---------- Supplied records

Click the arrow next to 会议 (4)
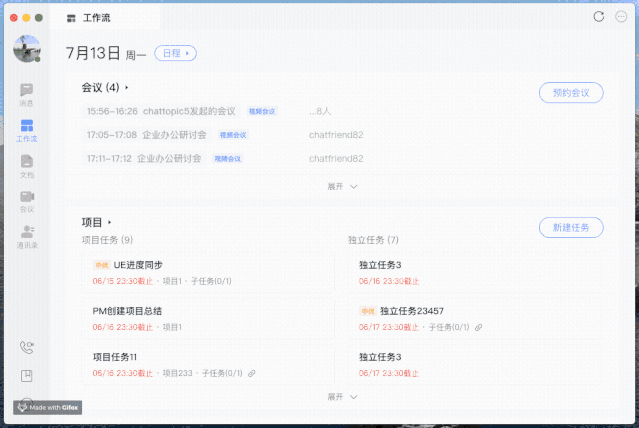The height and width of the screenshot is (428, 639). [127, 88]
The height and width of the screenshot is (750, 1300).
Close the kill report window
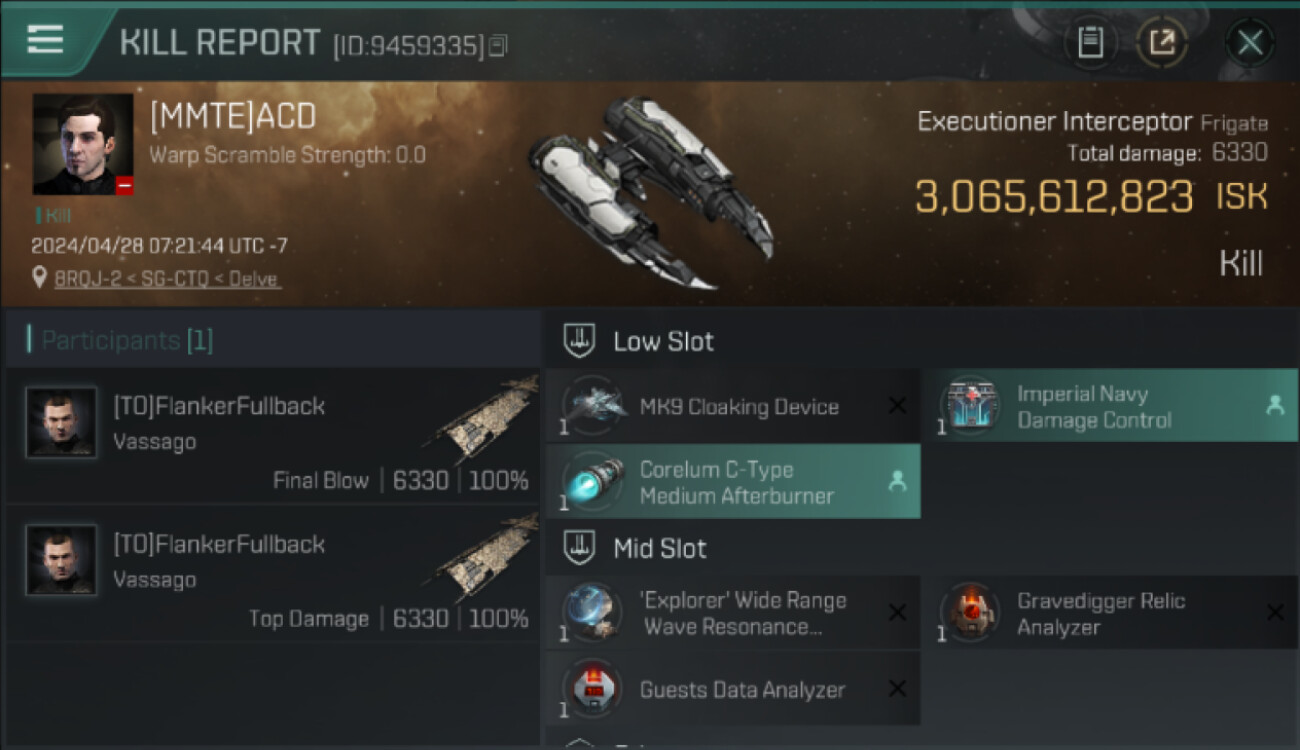[x=1250, y=42]
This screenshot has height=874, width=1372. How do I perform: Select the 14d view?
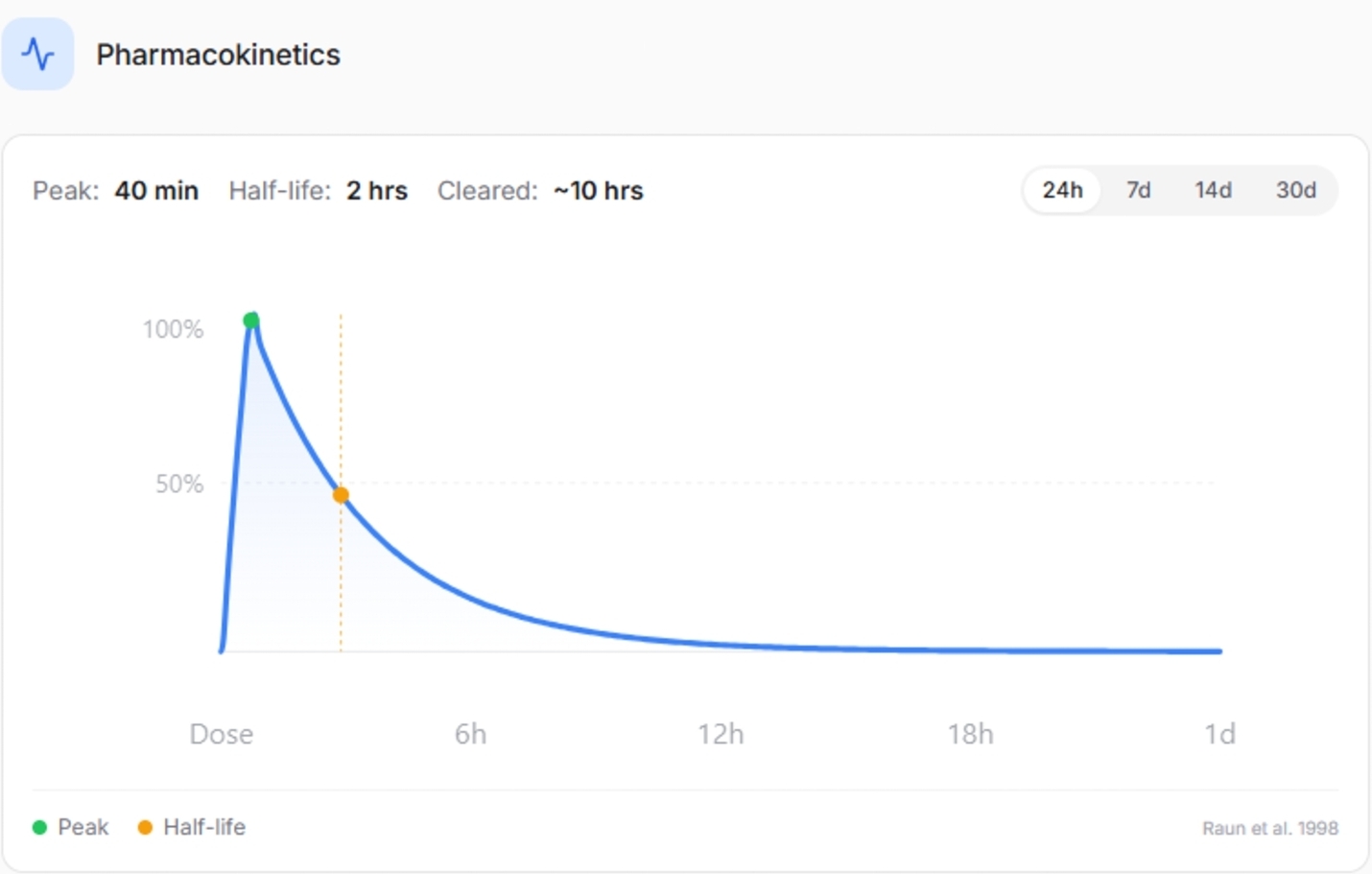click(x=1213, y=190)
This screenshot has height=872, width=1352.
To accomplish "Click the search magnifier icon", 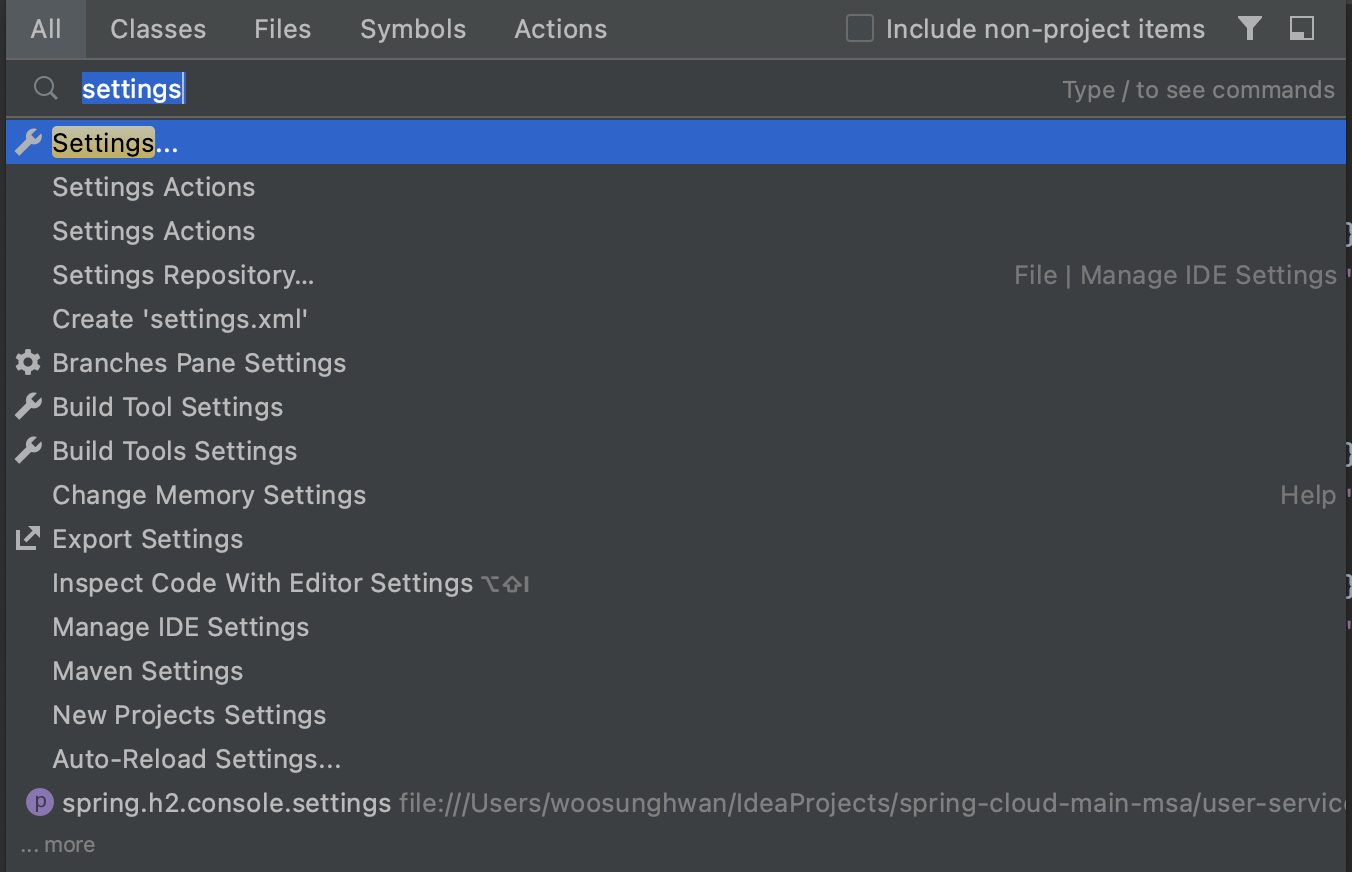I will click(x=45, y=89).
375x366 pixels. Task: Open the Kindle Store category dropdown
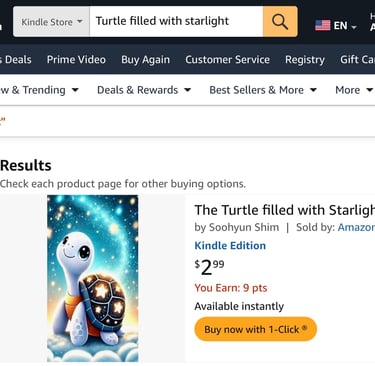[51, 22]
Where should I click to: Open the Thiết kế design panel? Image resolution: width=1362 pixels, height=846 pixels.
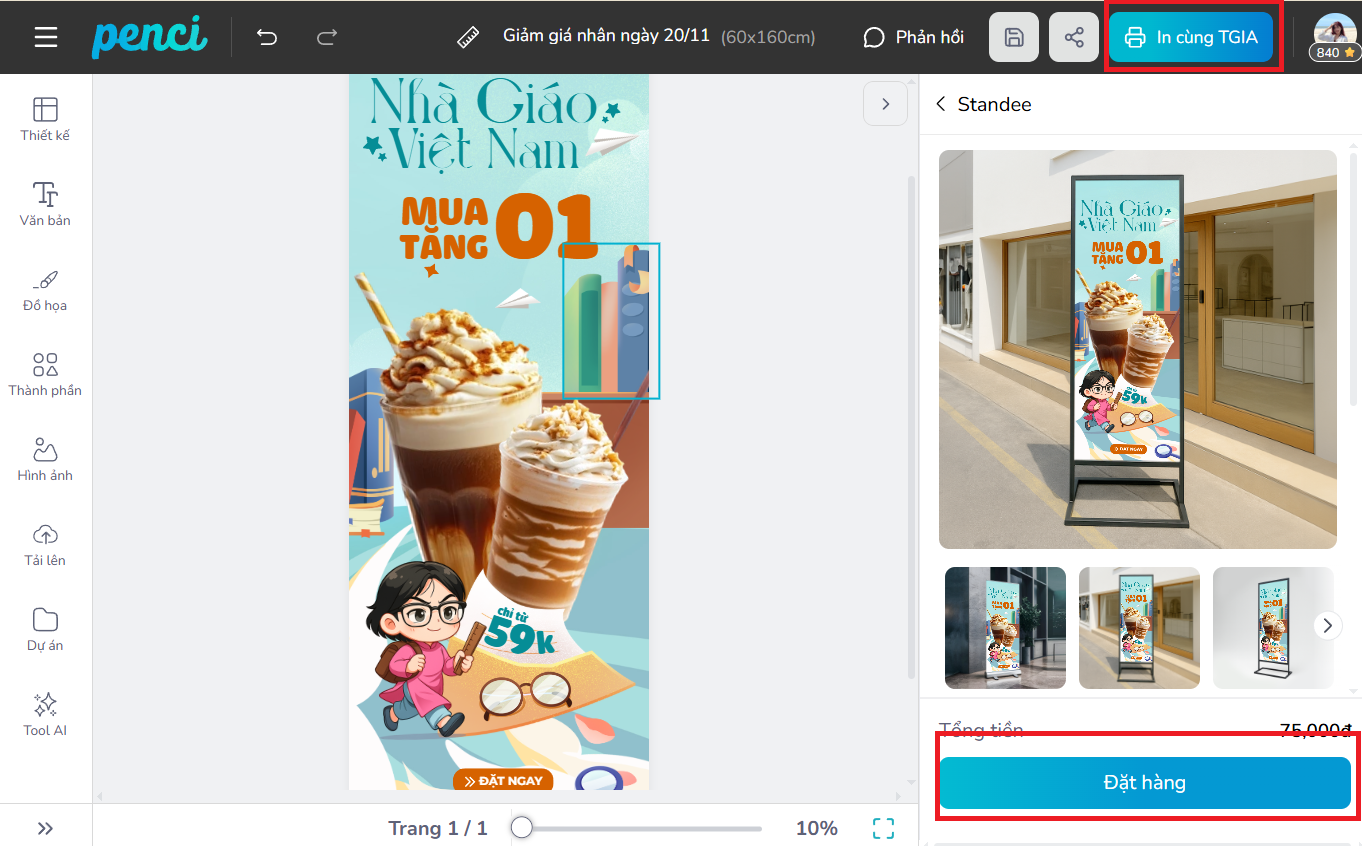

--------------------

### Assignment
Set down exactly, from the line that contains "375x366 pixels. Task: Open" through the last line of the data, each line as it stands, and leave the pictures out.

### Task output
375x366 pixels. Task: Open the Kindle Store category dropdown
[51, 22]
Where should I click to: Open the Thiết kế design panel? Image resolution: width=1362 pixels, height=846 pixels.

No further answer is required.